Our celebration of Jesus’ resurrection, of this good news, comes as we care for each other, as we check in on each other, as we help each other with groceries, as we stop and clap for the healthcare workers each evening at 7pm, as we write notes, as we participate in meal trains for hospital workers in the ER, in the Intensive Care units, as we make phone calls, as we do grocery shopping for each other, as we make soup and leave a bowl on our neighbor’s porch to share, as we increase our donations to Food Banks, as we put teddy bears in our windows so children in our neighborhoods can go on “bear hunts” as they take walks outside on these lovely days, as we offer prayers for all those who must work in those essential services putting themselves in harm’s way – medical workers, grocery store clerks, delivery people, mail carriers, police, fire fighters, social service agencies, those people often at the bottom of the economic scale who must work, who must ride the trains to serve you and me, and to put food on the dinner table for their families. The Risen Christ is among all of us.
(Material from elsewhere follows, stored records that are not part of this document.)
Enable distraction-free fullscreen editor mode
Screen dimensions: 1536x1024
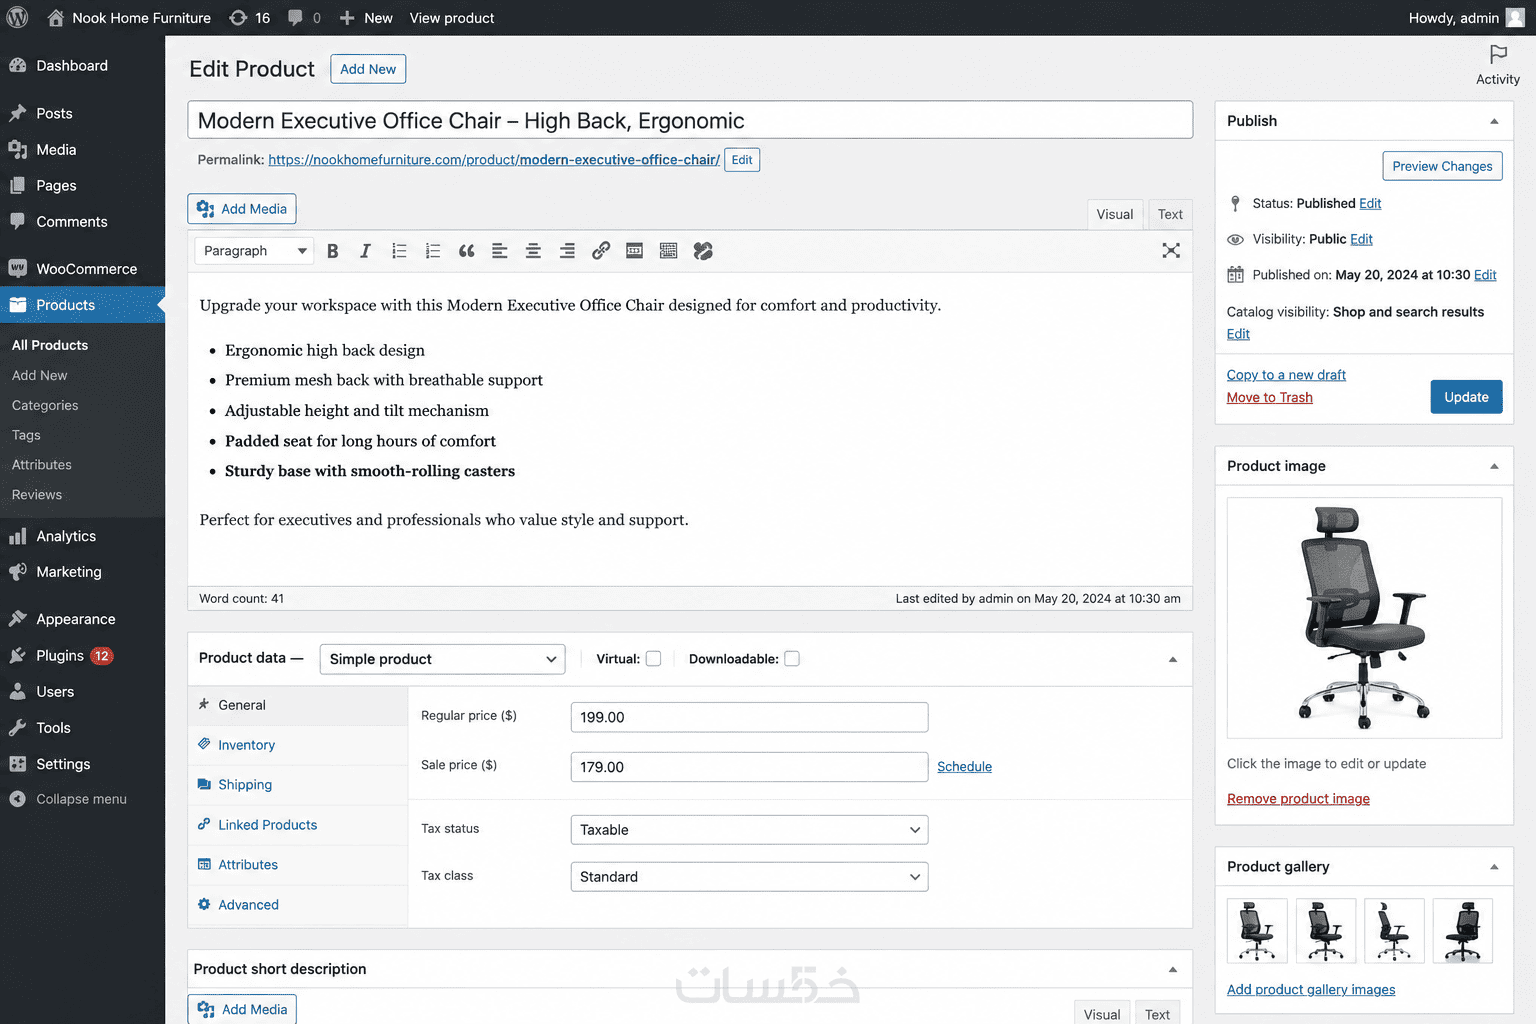(1171, 251)
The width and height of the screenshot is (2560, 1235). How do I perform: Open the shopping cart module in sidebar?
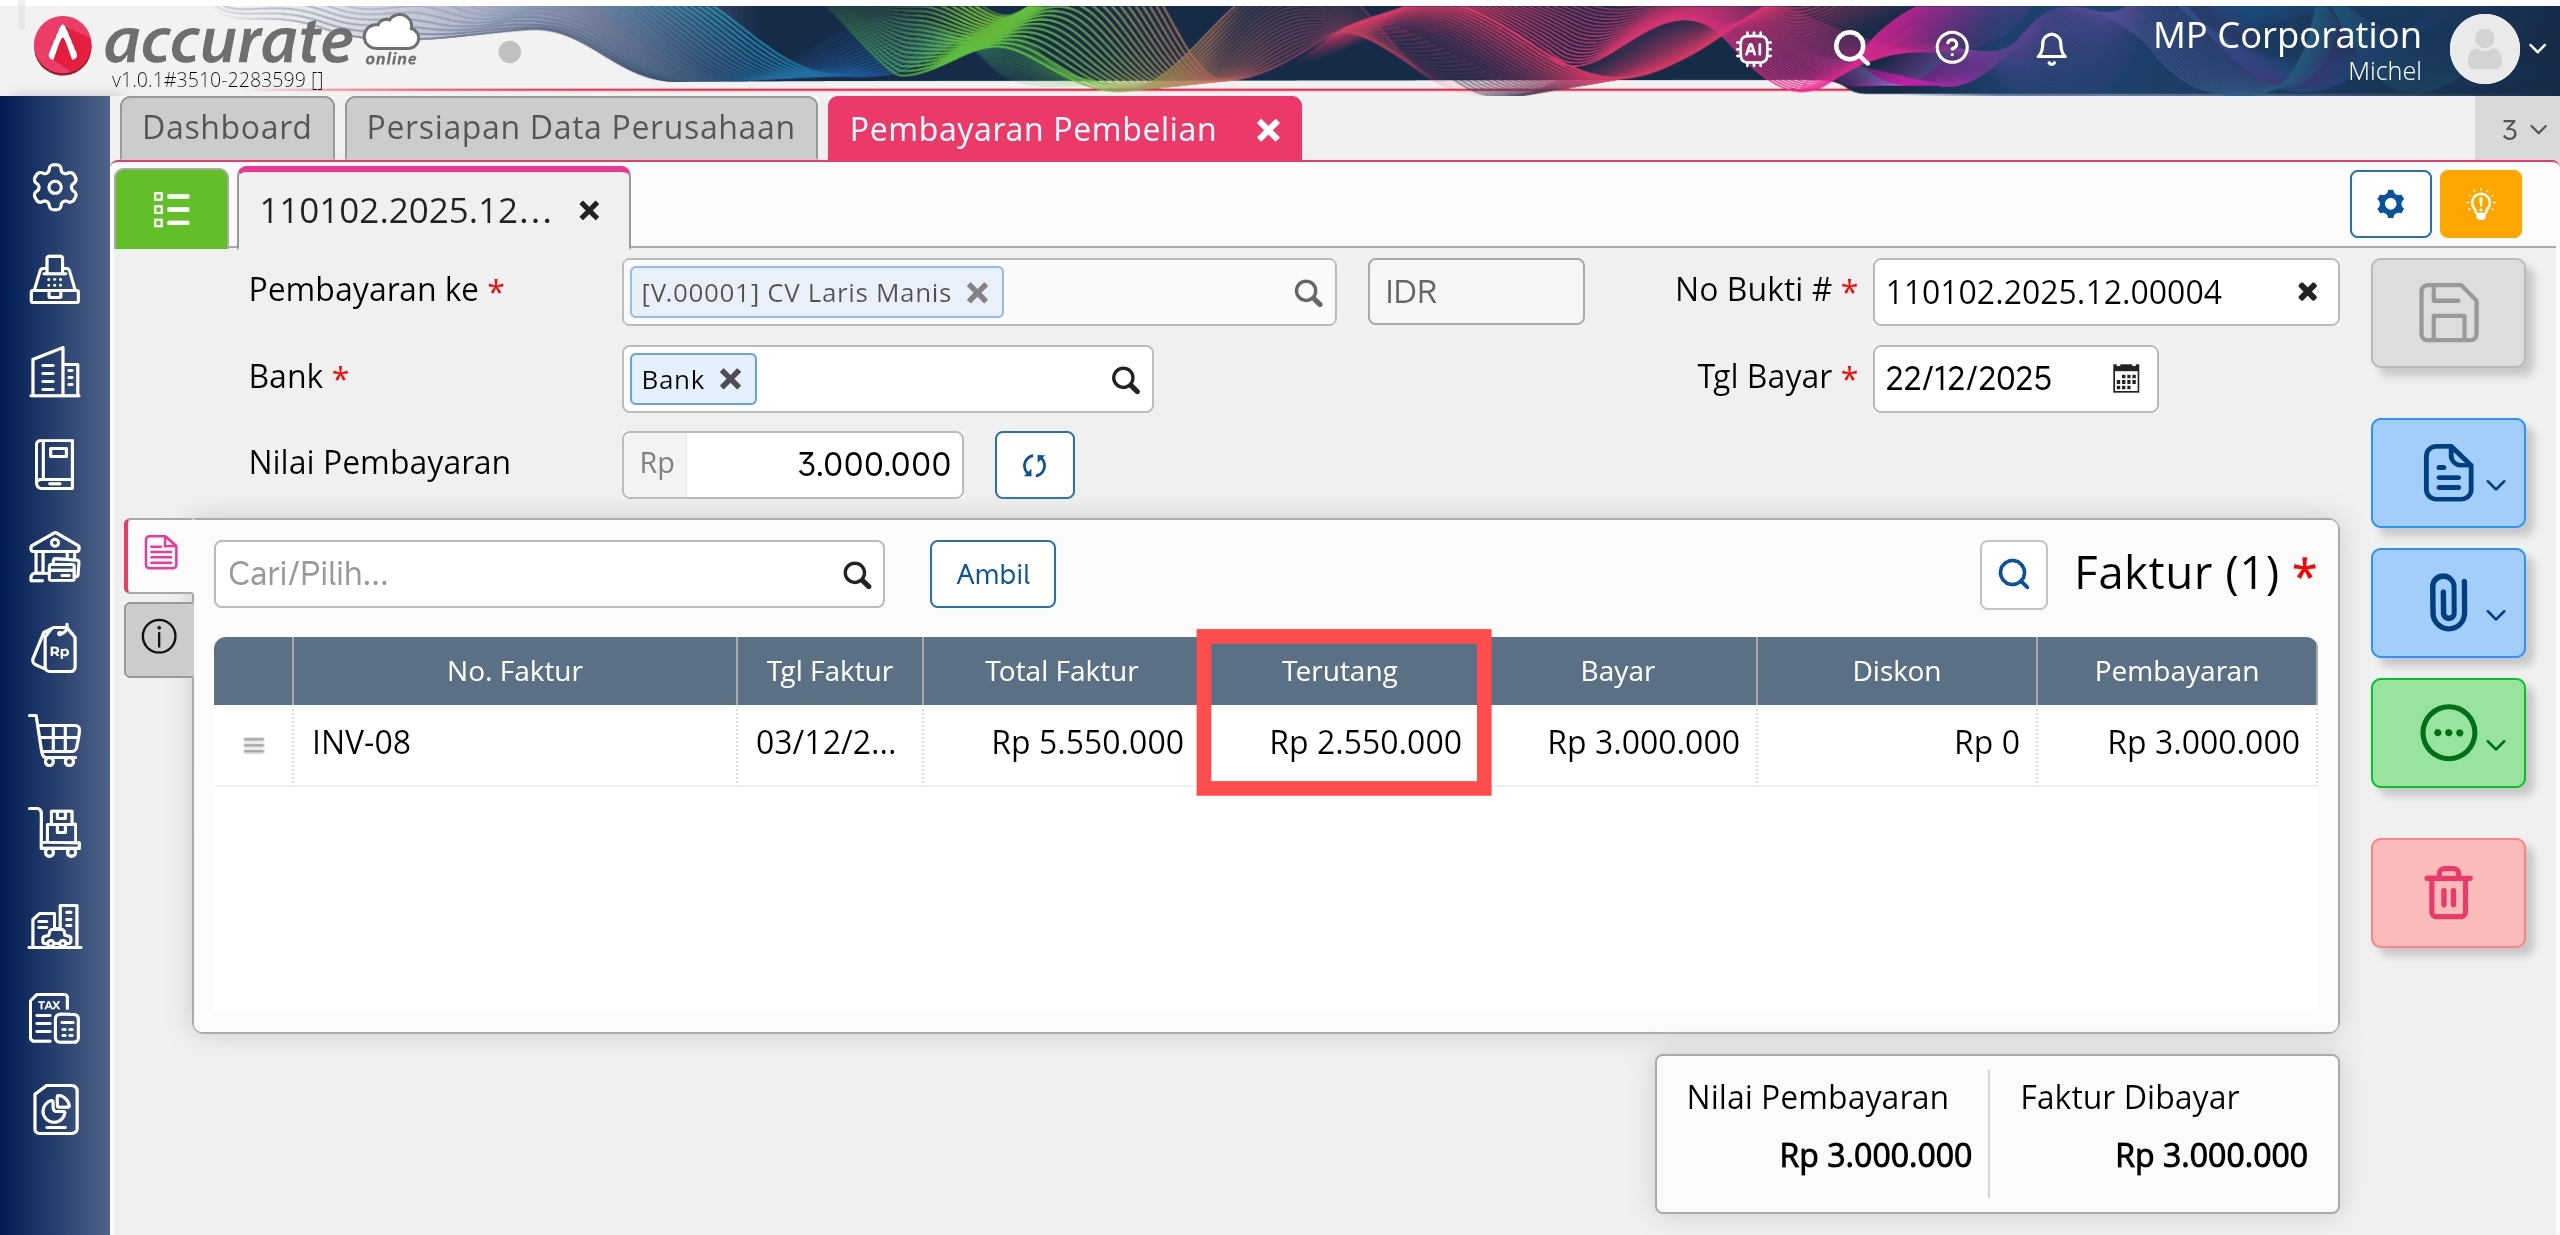(x=55, y=741)
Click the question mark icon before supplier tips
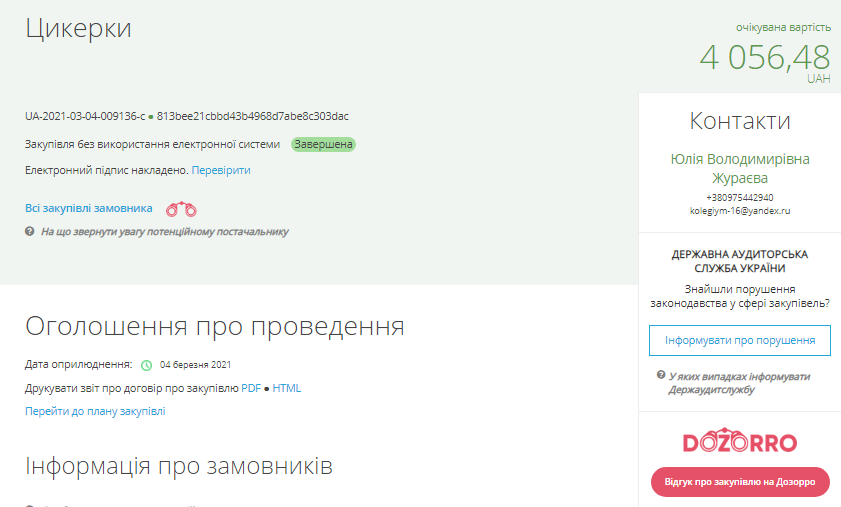The image size is (841, 507). point(30,231)
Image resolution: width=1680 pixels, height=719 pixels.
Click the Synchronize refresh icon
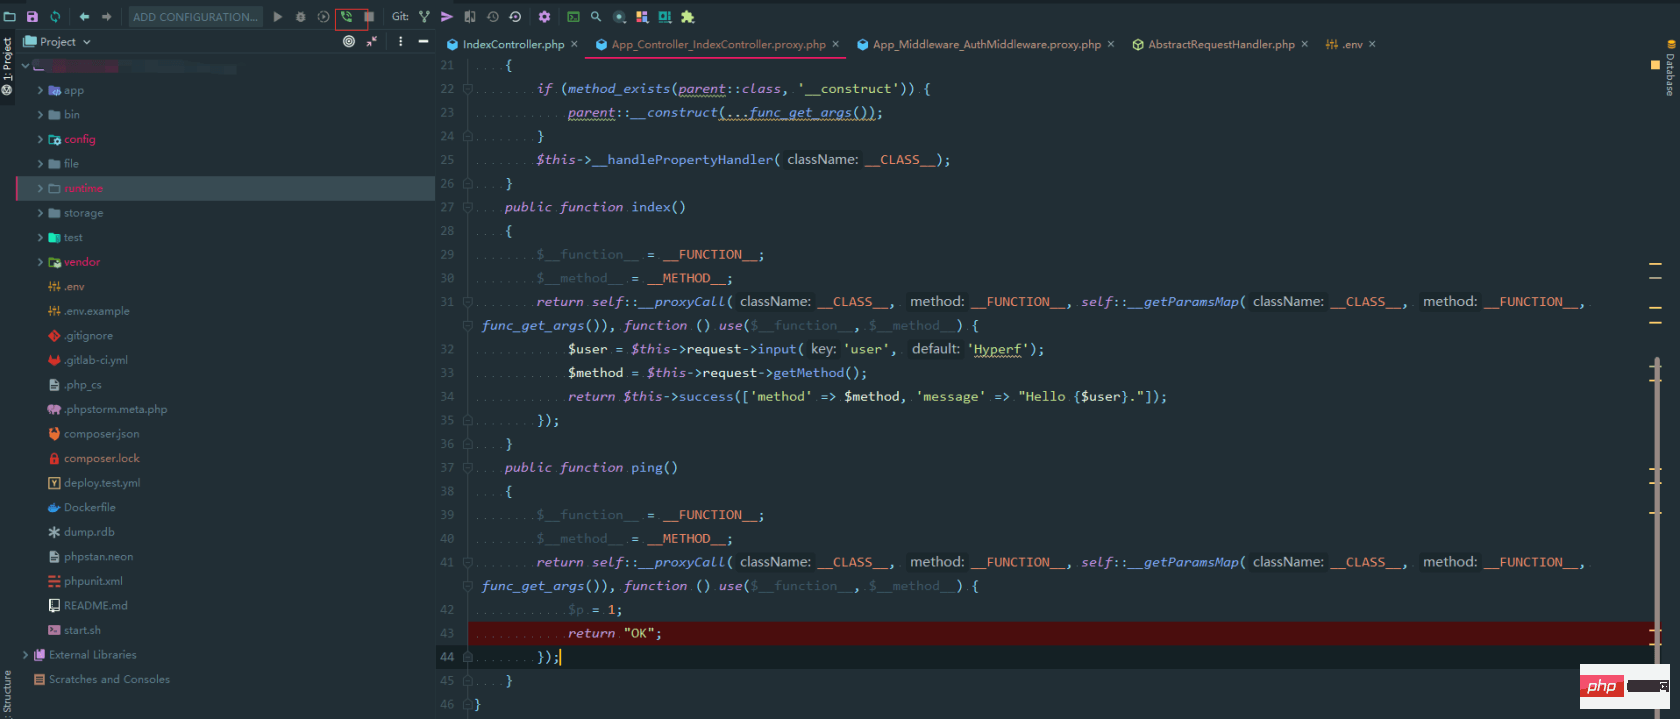[x=55, y=17]
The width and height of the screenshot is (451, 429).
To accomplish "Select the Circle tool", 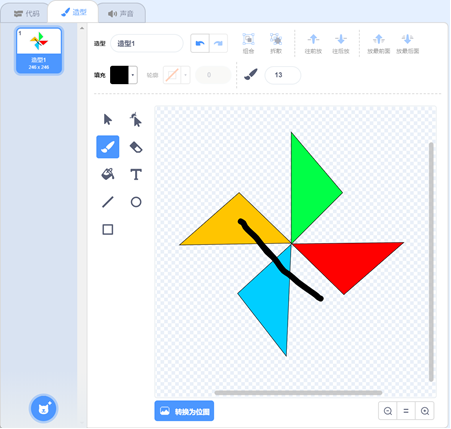I will pos(136,202).
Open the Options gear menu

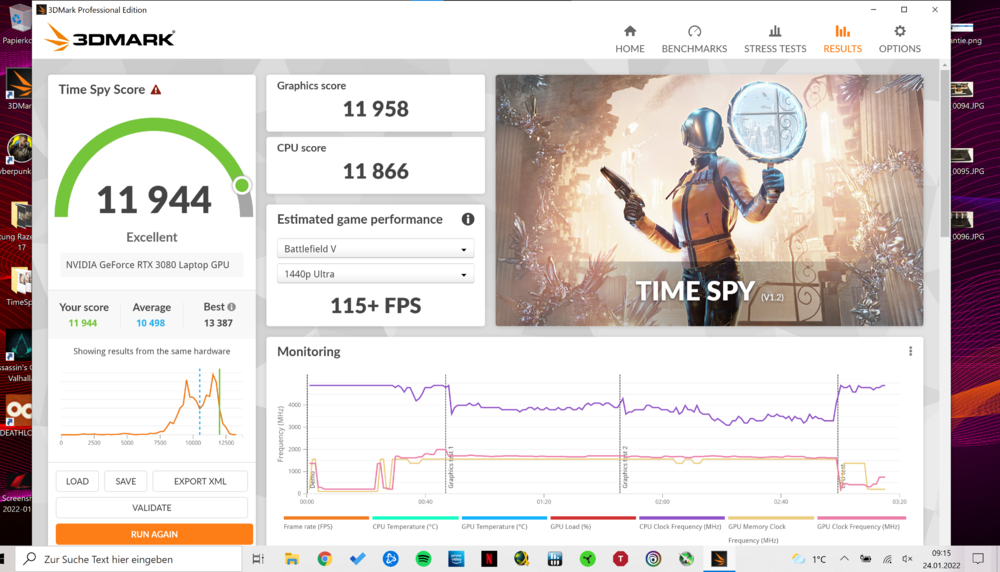(899, 39)
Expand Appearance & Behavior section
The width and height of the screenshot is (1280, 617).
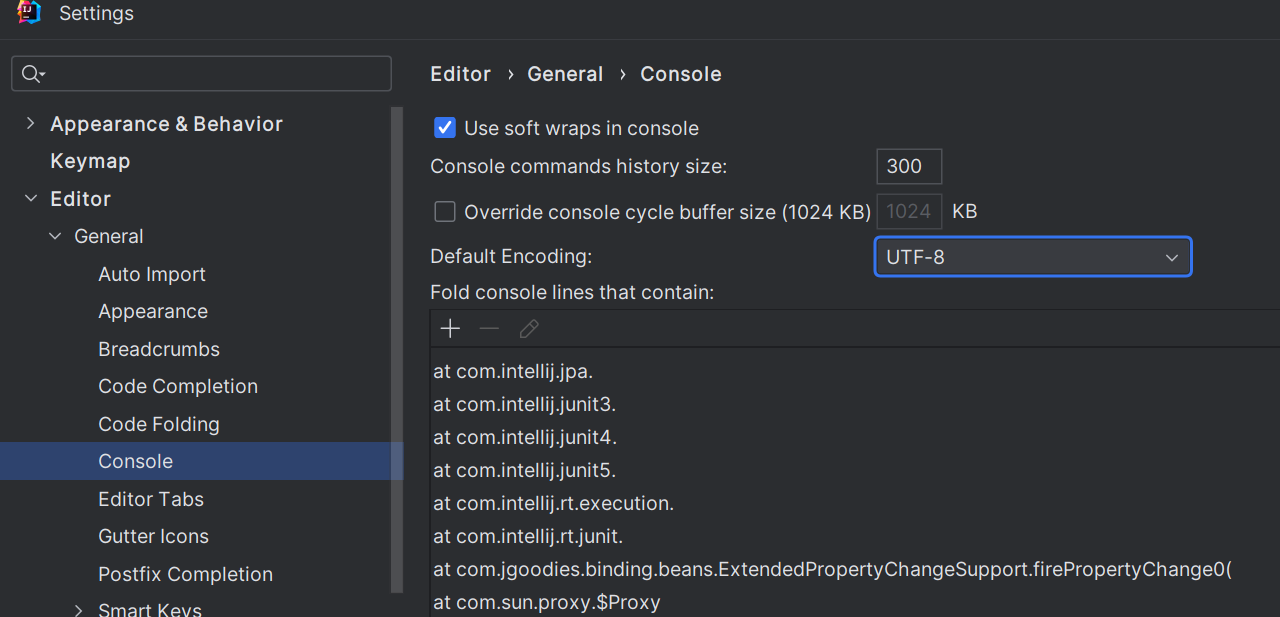click(30, 123)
The risen Christ meets us in our homes, along the paths of our lives, and in the midst of the greatest challenges of our time. The question isn’t whether Christ is risen or even whether Easter will be celebrated. Of course Easter will be celebrated!

The only question is how we will celebrate and participate in the resurrection miracle in a moment when the truth is more powerful than ever. Because Christ is alive and has gone ahead of us, the ministry of the church can be carried out in homes, through our relationships, in unselfish acts of generosity and love. That is how it was in the beginning and how it needs to be in this moment.


This year, Christians around the world will experience an Easter Sunday unlike any other. I wonder, what kind of unique compelling worship and witness can we offer to the Risen Christ this Easter? As we gather in homes all around our communities, indeed in the world, as we join together virtually and in the power of a love that will not let us go, how might we offer a very different but unmistakably beautiful witness to the resurrection of Jesus?


A global pandemic has upended and forever changed our ordinary days of living: the rhythms that center us, the communities that sustain us, the physical spaces where we gather in worship. We experience the fear of isolation, the claustrophobia of quarantine. We mourn the physical absence of family and friends to comfort us in these uncertain times.


But no catastrophe, no virus, can change the truth of Easter: out of the dark night of this pandemic, Easter hope rises, marked not by a return to the old normal, but to a new normal transformed. This Easter let us own and live out this life changing truth: God is walking with us right now. Christ our Lord is risen! And may our response be: He is risen indeed! Praise God! Alleluia! Amen!